TASK BRIEF — Reproduce the records below word for word, leaving out the pictures.

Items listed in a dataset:
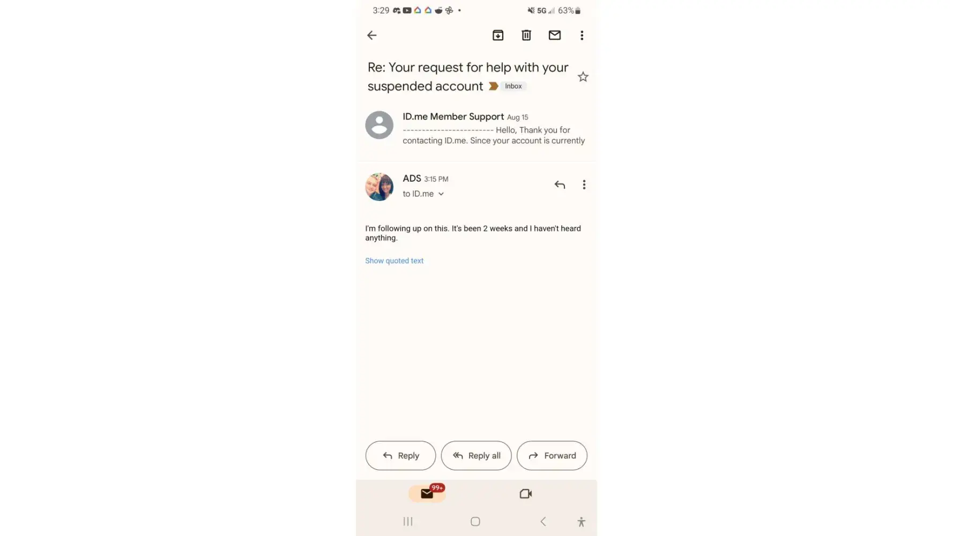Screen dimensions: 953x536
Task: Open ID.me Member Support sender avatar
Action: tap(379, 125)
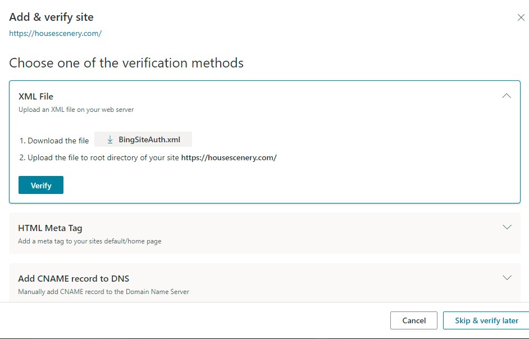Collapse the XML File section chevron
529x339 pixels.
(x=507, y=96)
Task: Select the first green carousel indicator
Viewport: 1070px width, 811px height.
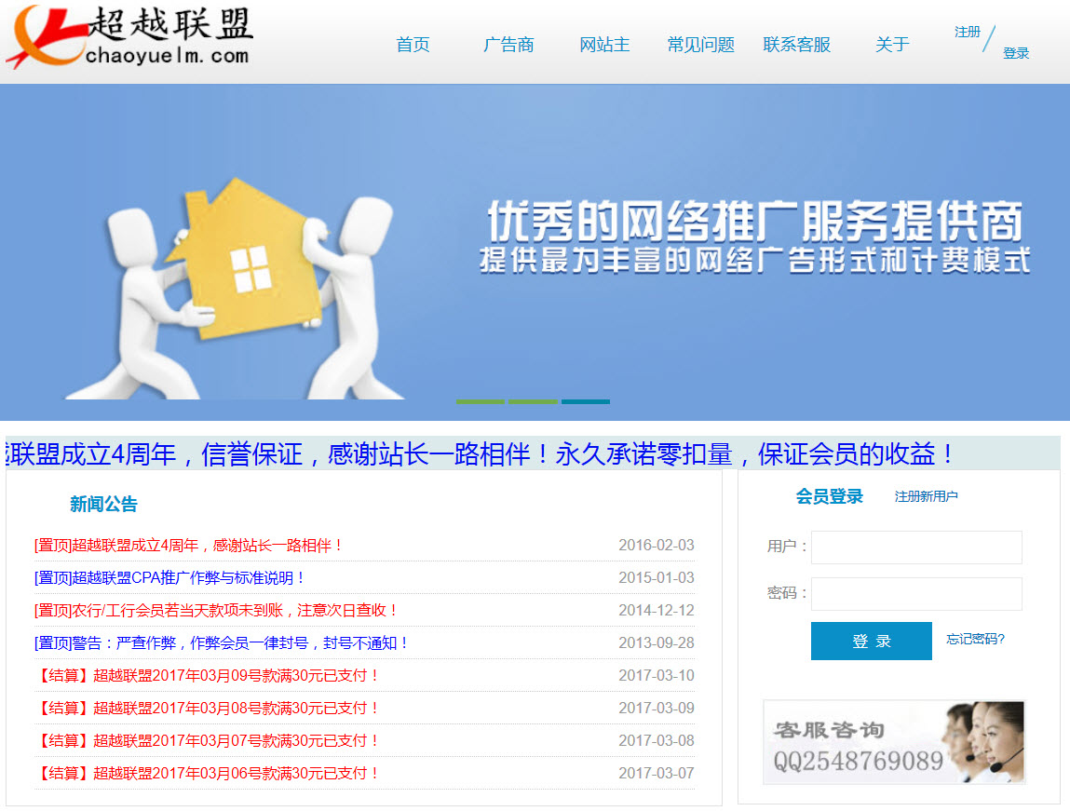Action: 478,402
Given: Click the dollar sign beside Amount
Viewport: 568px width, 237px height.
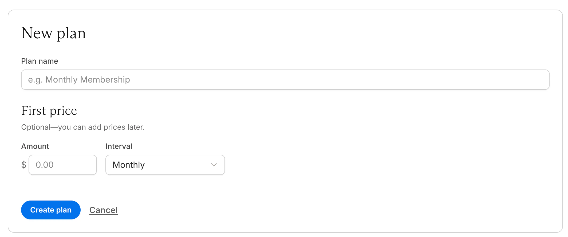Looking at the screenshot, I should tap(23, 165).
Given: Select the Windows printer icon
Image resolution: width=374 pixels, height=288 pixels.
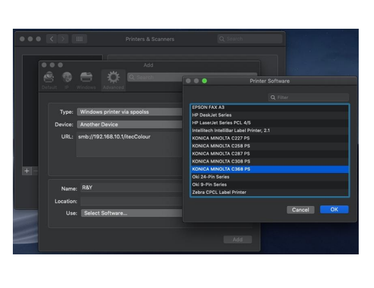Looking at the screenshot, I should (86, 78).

ANSWER TO THIS TASK —
Screen dimensions: 953x536
Task: Open ID.me Member Support sender avatar
Action: tap(379, 125)
Collapse the XML File section chevron
529x339 pixels.
(x=507, y=96)
Task: Select the first green carousel indicator
Viewport: 1070px width, 811px height.
Action: 478,402
Given: Click the dollar sign beside Amount
Viewport: 568px width, 237px height.
Looking at the screenshot, I should tap(23, 165).
Given: Select the Windows printer icon
Image resolution: width=374 pixels, height=288 pixels.
Looking at the screenshot, I should (86, 78).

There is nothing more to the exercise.